▸ **Work instructions**: Omit all images, then repeat exactly the lines below from the one containing "At what coordinates" through the one containing "Task: Open the list tab icon in bottom bar", both ends included.

▸ **Material supplied**:
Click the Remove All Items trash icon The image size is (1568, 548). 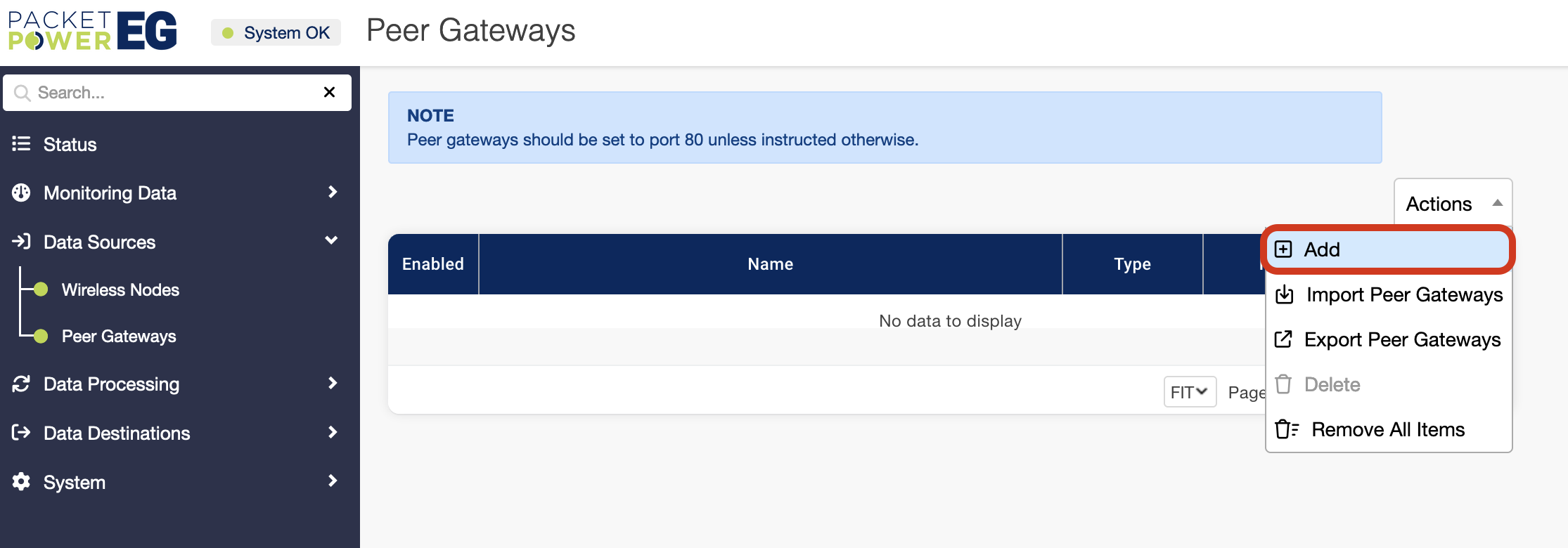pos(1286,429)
--
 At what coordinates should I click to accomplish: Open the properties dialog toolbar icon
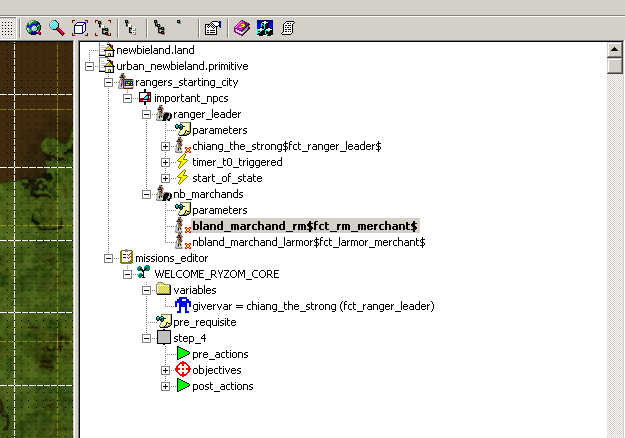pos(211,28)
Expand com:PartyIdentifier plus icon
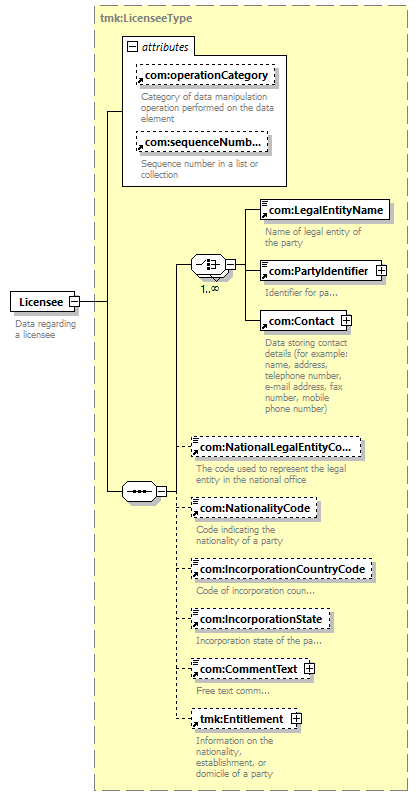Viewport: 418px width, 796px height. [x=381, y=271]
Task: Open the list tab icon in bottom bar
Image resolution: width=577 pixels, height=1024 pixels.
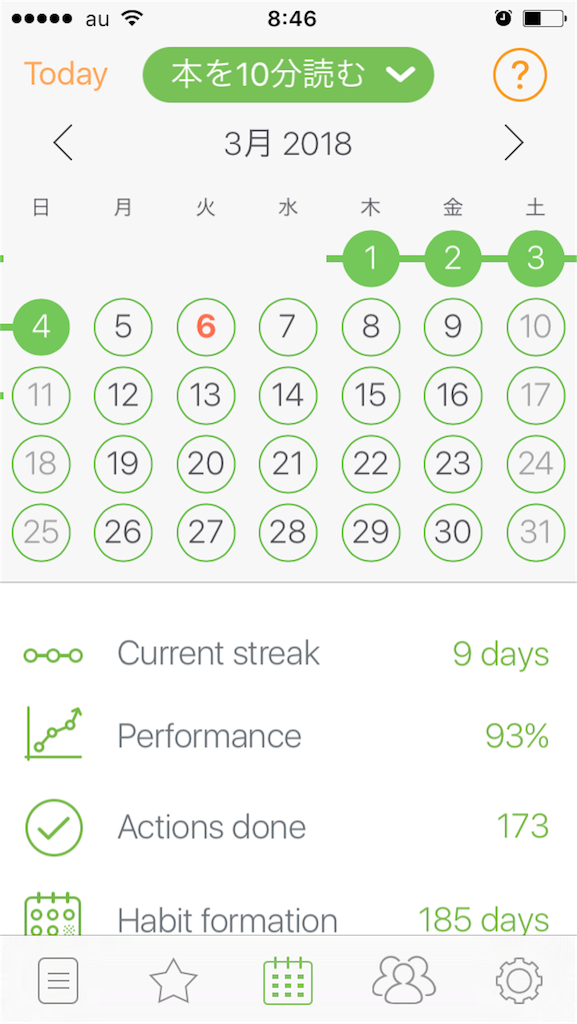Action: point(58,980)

▸ **Result**:
 At what coordinates should I click to accomplish: Open the properties dialog toolbar icon
pos(211,28)
Expand com:PartyIdentifier plus icon
Viewport: 418px width, 796px height. [x=381, y=271]
Task: Open the list tab icon in bottom bar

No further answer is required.